An uprising in the SE state of Chiapas by a newly formed rebel group, the Zapatista National Liberation Army (ZNLA), Jan 1994 was harshly put down by government troops. The ZNLA opposed the recent NAFTA agreement, which they claimed would benefit only the better-off members of society. The government offered a unilateral cease-fire and awarded ZNLA political recognition as the Zapatista National Liberation Front (EZLN), and a peace accord was signed in March. In the same month the PRI presidential candidate, Donaldo Colosio Murrieta, was assassinated. He was replaced by Ernesto Zedillo Ponce de Leon, who subsequently won the Aug 1994 presidential elections. The following month the PRI secretary-general, Jose Francisco Ruiz Massieu, was assassinated. Subsequent investigations into his killing suggested a conspiracy, involving senior members of the PRI and a Mexican drug cartel. In Dec 1994 Zedillo was formally inaugurated as president. Meanwhile, allegations of electoral fraud in gubernatorial elections in Chi.

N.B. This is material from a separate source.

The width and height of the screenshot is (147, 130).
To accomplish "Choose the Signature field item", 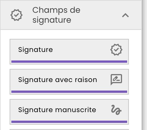I will pyautogui.click(x=69, y=52).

apas state had led the EZLN to swear in a rival candidate to the official PRI winner.
Share prices plunged later in Dec, when contrary to earlier assurances, the government devalued Mexico's currency, the peso, allowing it to float freely on international markets. By Jan 1995 the peso had lost a third of its value forcing Zedillo to announce an austerity program, to which the US and international community responded by authorizing loans worth nearly $50 billion. Zedillo also signed an electoral-reform pact, which included an agreement to re-run elections in Chiapas and one other state.
In Feb 1995 the PRI suffered a landslide defeat in the key state of Jalisco, the third and most damaging defeat in its history. In the same month Zedillo ordered government forces into areas occupied by the EZLN, but later recalled them and announced his willingness to resume talks. Former president, Salinas, went into exile March 1995 after his brother Raul was formally charged with the Sept 1994 murder of PRI general secretary Jose Francisco Ruiz Massieu.